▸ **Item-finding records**
-- start --
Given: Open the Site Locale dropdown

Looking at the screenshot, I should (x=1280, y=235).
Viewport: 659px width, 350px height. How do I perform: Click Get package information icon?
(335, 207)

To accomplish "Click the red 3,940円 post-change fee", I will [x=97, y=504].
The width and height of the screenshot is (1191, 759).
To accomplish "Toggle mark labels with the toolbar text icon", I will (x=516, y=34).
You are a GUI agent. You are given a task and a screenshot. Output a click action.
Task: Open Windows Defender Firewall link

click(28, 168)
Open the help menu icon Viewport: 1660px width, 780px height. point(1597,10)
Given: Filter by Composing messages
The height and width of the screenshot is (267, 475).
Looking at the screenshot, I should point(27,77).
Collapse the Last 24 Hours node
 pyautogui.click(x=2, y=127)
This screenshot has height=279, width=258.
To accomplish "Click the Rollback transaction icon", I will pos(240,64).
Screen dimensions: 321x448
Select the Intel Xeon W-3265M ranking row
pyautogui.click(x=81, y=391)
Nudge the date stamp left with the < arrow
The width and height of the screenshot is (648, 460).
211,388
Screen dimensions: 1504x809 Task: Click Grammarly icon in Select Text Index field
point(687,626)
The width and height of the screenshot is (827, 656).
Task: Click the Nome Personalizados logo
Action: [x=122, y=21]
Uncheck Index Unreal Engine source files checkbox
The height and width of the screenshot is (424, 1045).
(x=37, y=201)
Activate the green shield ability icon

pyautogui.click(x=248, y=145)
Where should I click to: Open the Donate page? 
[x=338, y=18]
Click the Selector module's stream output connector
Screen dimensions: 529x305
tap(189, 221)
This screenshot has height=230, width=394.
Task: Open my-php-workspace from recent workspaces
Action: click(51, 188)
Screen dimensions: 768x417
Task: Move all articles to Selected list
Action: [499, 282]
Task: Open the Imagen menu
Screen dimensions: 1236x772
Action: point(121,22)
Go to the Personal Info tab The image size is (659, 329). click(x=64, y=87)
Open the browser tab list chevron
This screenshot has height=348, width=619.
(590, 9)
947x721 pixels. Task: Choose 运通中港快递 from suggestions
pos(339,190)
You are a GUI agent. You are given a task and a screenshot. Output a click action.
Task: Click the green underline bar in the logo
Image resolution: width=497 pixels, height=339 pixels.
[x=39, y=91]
-- end --
▸ **GOAL**
Can you convert the records, starting at the beginning and going on through the line containing "Open the help", into a two-column CSV with the headers input and output, one row per record, each value in a single quoted field with line breaks replaced by spaces?

▸ **REPLY**
input,output
"Given: Open the Site Locale dropdown","Looking at the screenshot, I should (x=1280, y=235)."
"Viewport: 659px width, 350px height. How do I perform: Click Get package information icon?","(335, 207)"
"To accomplish ""Click the red 3,940円 post-change fee"",","I will [x=97, y=504]."
"The width and height of the screenshot is (1191, 759). To accomplish ""Toggle mark labels with the toolbar text icon"",","I will (x=516, y=34)."
"You are a GUI agent. You are given a task and a screenshot. Output a click action. Task: Open Windows Defender Firewall link","click(28, 168)"
"Open the help menu icon Viewport: 1660px width, 780px height.","point(1597,10)"